In view of the foregoing shortcomings, and for other reasons, the present invention is directed to a CDMA cellular handset with a simplified design for optimally controlling the output power of the handset. The invention comprises an automatic and adjustable power control method and apparatus that utilizes a single control signal to control two frequency diverse variable gain stages of a transmitting portion of the handset by a multi-point hand-off technique.
In one aspect of the present invention, an automatic and adjustable output power control method for a telephone handset is provided. The method includes the steps of providing a control signal; altering a gain of a first transmitting stage of the handset to satisfy at least one system parameter in response to a first variation of the control signal; altering a gain of a second transmitting stage of the handset to satisfy at least one additional system parameter in response to a second variation of the control signal; and varying the altered gain of the first transmitting stage in response to a third variation of the control signal.

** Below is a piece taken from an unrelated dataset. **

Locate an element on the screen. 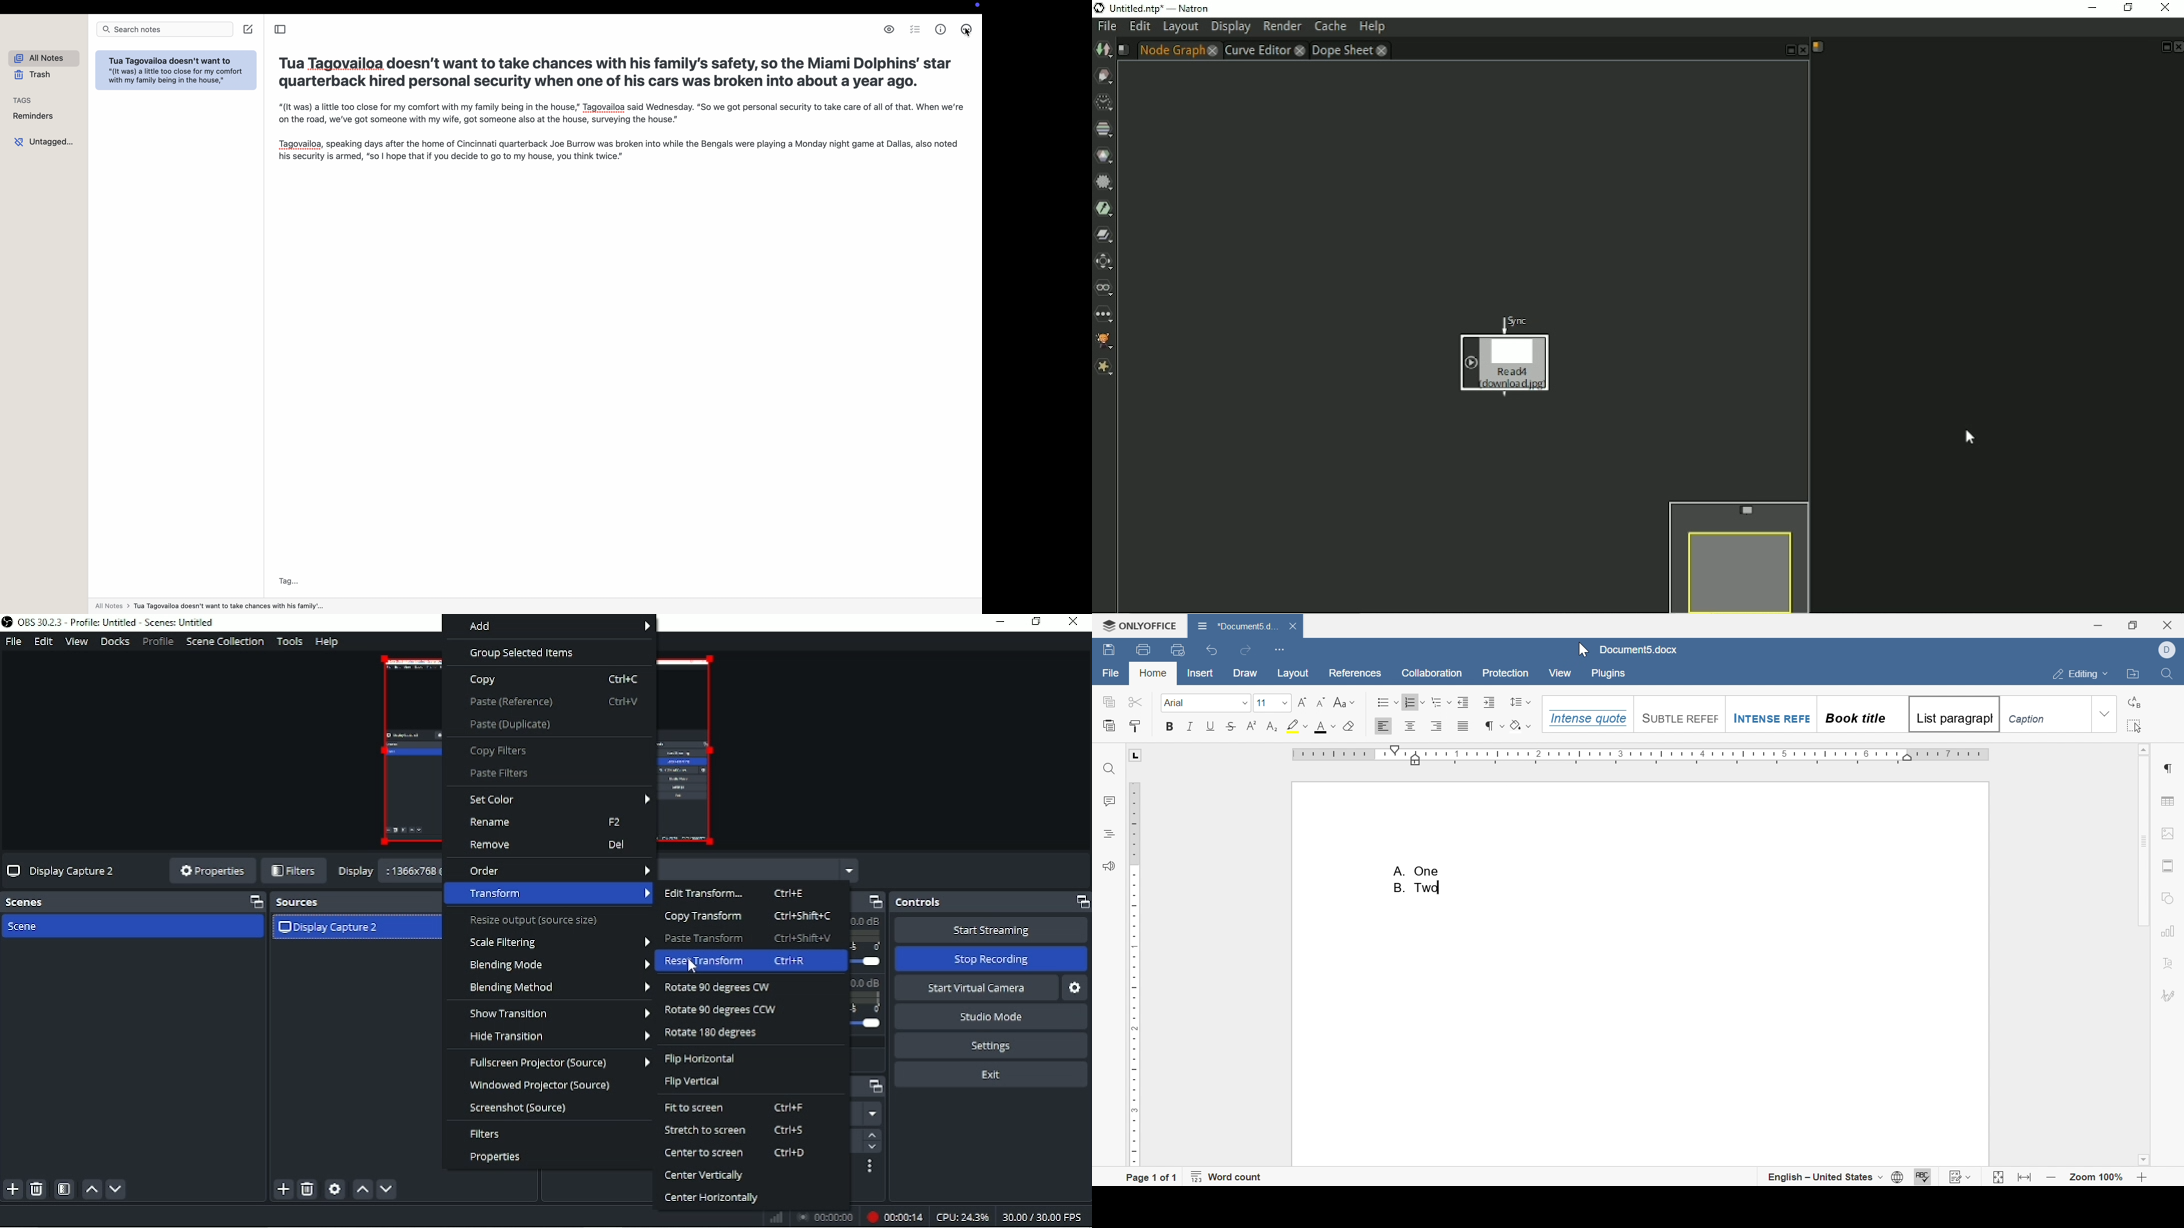  Properties is located at coordinates (496, 1157).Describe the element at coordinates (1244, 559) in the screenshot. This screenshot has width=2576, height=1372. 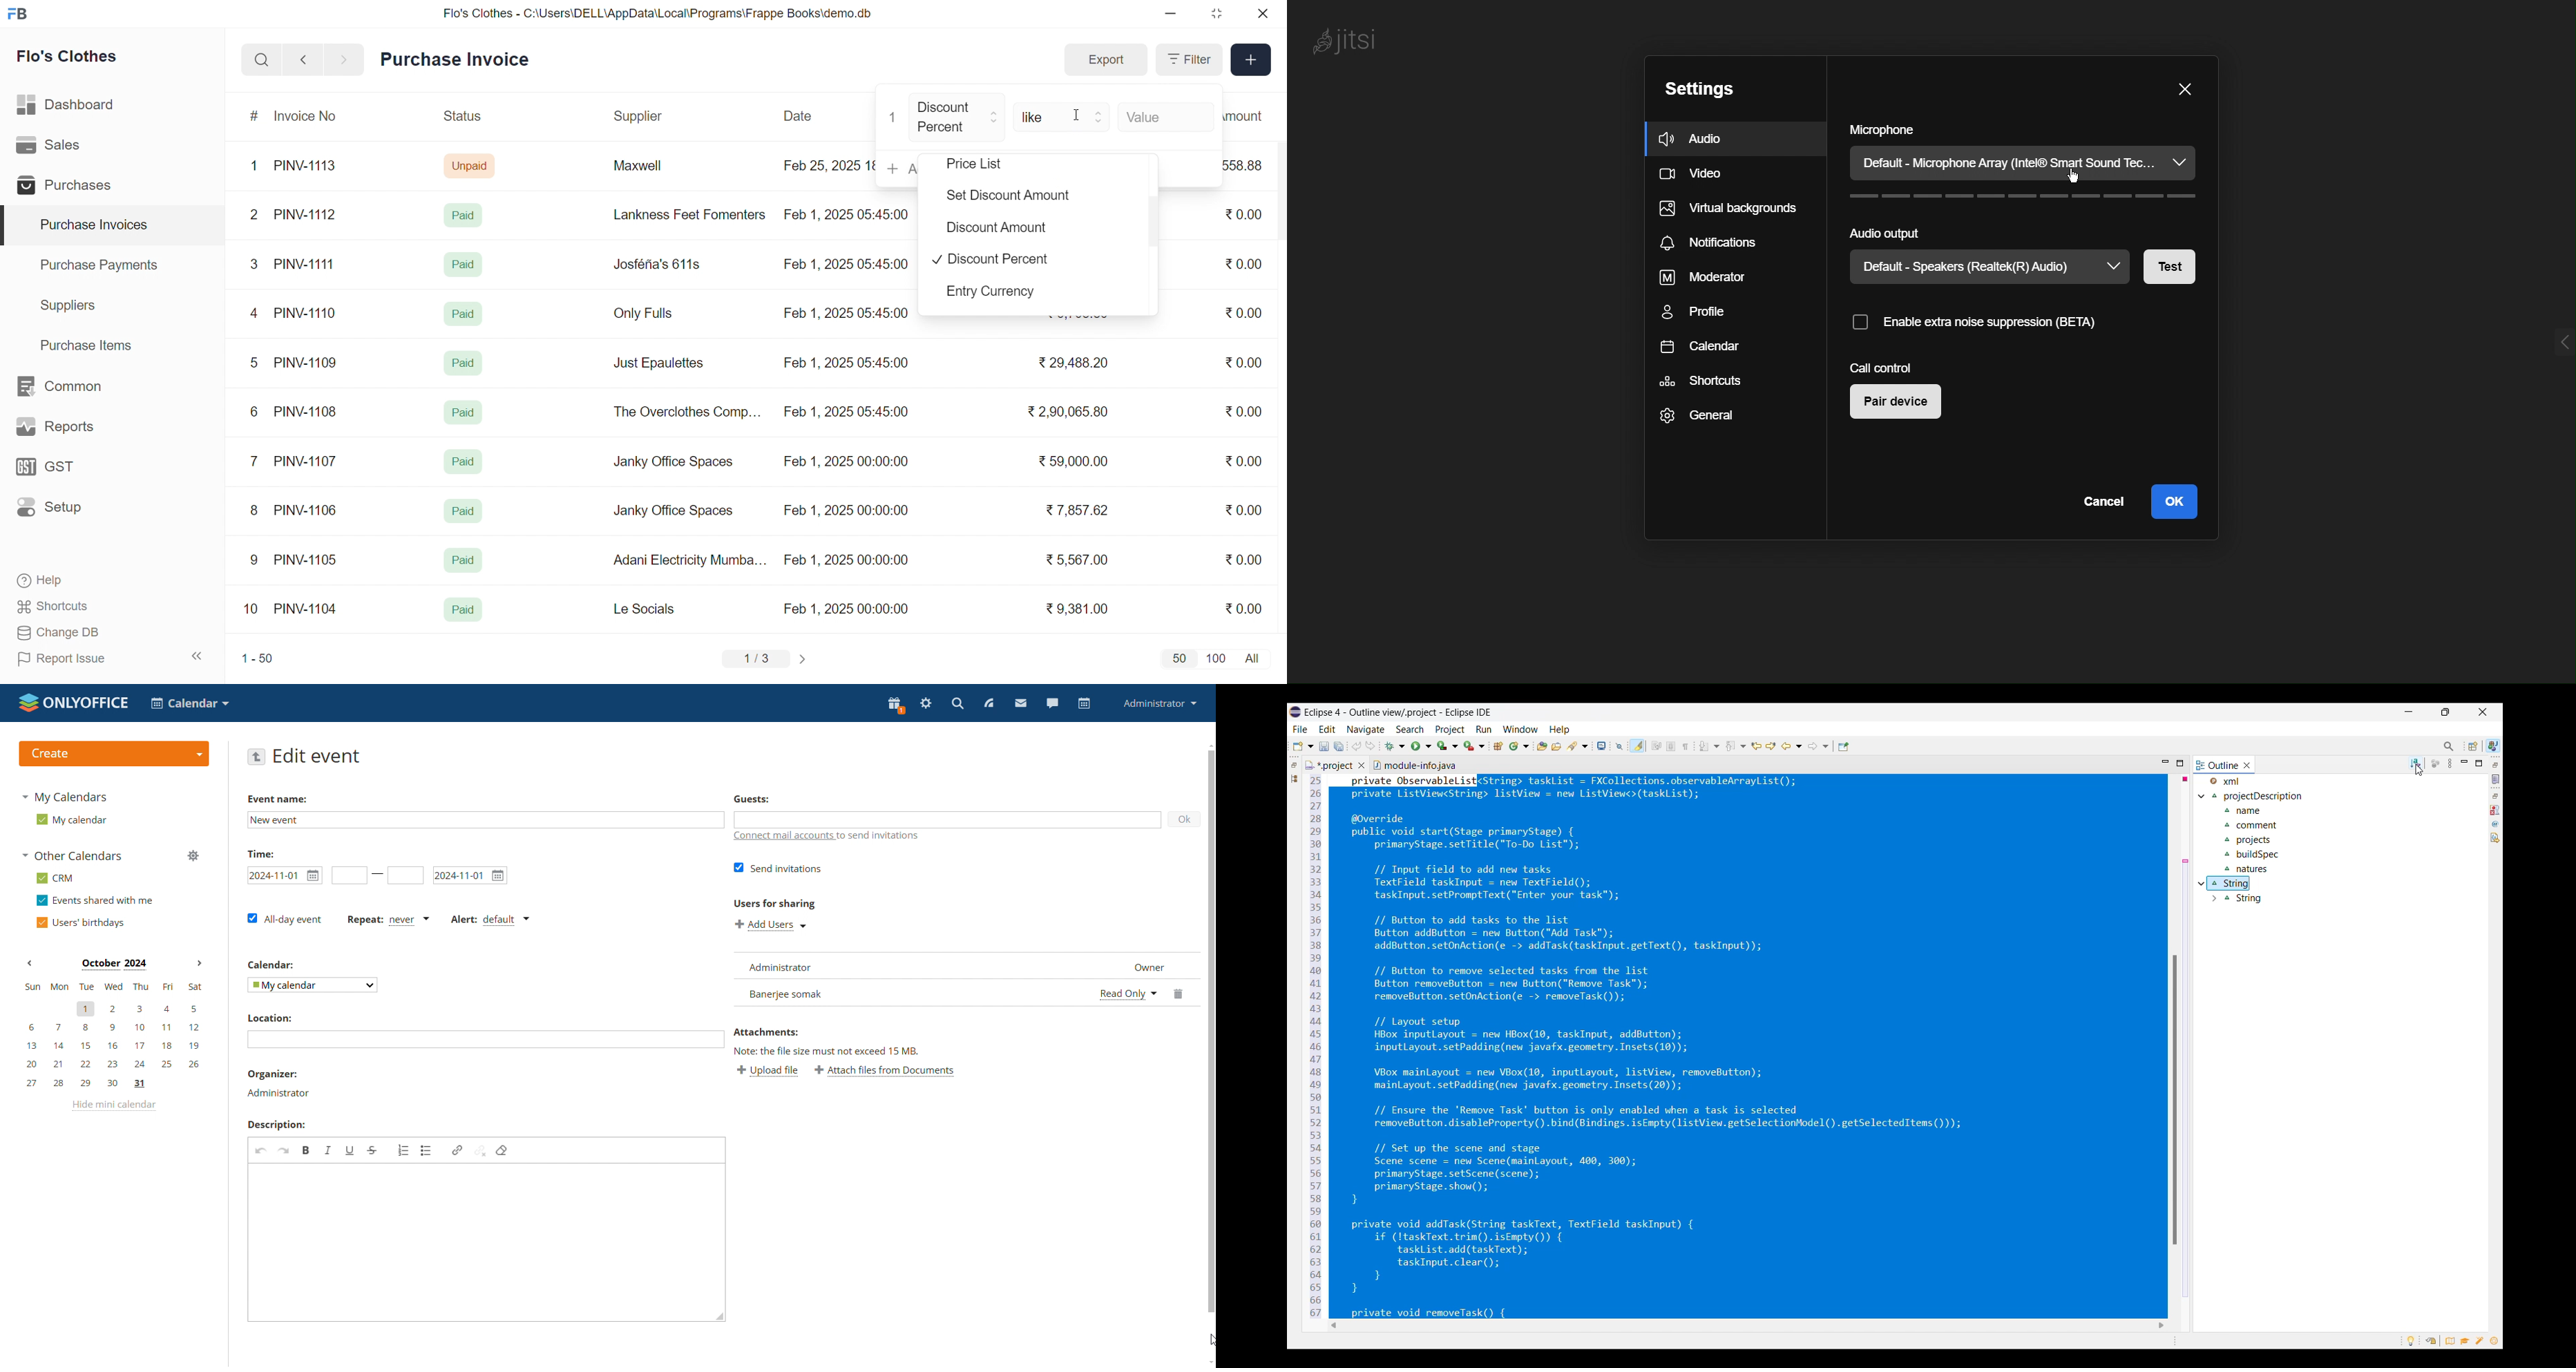
I see `₹0.00` at that location.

In another aspect of the present invention, an apparatus for providing automatic and adjustable output power control to a transmitting portion of a telephone handset is provided. The apparatus includes a controller coupled to the transmitting portion of the handset. The controller receives a control signal from a second portion of the handset and: altering a gain of a first transmitting stage of the transmitting portion to satisfy at least one system parameter in response to a first variation of said control signal; altering a gain of a second transmitting stage of the transmitting portion to satisfy at least one additional system parameter in response to a second variation of said control signal; and varying said altered gain of the first transmitting stage in response to a third variation of said control signal.
In yet another aspect of the present invention, a telephone handset is provided. The handset includes a first controller providing a control signal; a transmitting circuit, said transmitting circuit including first and second transmitting stages, said transmitting circuit having an output power; and a power control circuit coupled to said transmitting circuit and said first controller. The power control circuit includes a second controller coupled to said first and second transmitting stages receiving said control signal from said first controller, said controller: altering a gain of said first transmitting stage to satisfy at least one system parameter in response to a first variation of said control signal; altering a gain of said second transmitting stage to satisfy at least one additional system parameter in response to a second variation of said control signal; and varying said altered gain of said first transmitting stage in response to a third variation of said control signal.
It is an object of the present invention is to provide an apparatus for controlling the output power of a wireless handset in an optimal manner.
It is another object of the present invention to provide an apparatus for controlling the output power of a wireless handset that simplifies the overall design of the handset.
It is yet another object of the present invention to provide an apparatus for controlling the output power of a wireless handset that reduces the overall cost of the handset.
It is a further object of the present invention is to provide a method for controlling the output power of a wireless handset in an optimal manner.